Goal of the exercise: Render the items as a two-column CSV with the columns text and answer, one row per item, placing each value in a single quoted field and replacing line breaks with spaces. Begin at the line that contains "Describe the element at coordinates (487, 634)" and stop after the line that contains "100 150 200".

Supplied entries:
******************************

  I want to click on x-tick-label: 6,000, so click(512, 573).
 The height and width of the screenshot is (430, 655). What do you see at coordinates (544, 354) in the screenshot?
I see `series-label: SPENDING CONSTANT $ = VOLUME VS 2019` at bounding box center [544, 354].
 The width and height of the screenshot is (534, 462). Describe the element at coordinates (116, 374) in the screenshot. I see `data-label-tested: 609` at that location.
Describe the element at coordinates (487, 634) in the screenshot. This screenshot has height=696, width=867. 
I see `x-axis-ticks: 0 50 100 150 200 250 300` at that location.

******************************

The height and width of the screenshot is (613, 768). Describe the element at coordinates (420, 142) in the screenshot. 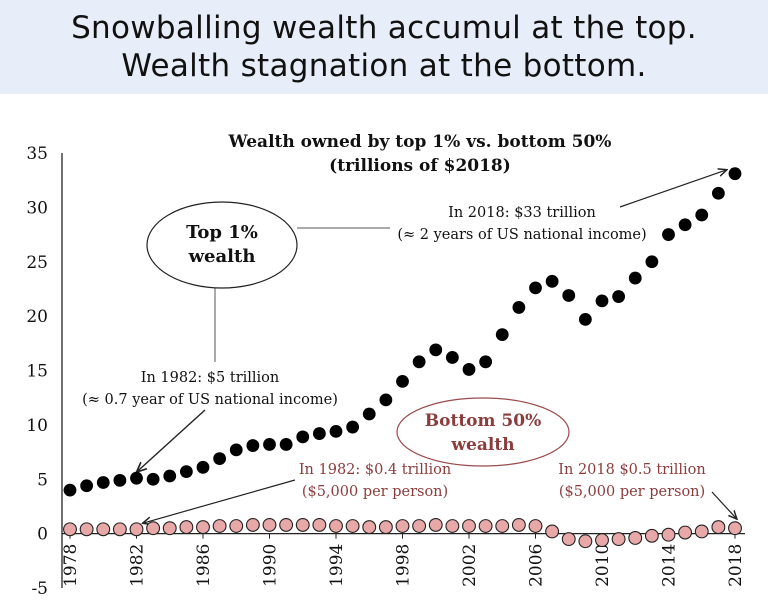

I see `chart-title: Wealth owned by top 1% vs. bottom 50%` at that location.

******************************

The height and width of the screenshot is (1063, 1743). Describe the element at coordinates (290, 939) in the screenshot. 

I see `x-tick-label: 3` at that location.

******************************

Result of this exercise:
text,answer
"Describe the element at coordinates (487, 634) in the screenshot. This screenshot has height=696, width=867.","I see `x-axis-ticks: 0 50 100 150 200 250 300` at that location."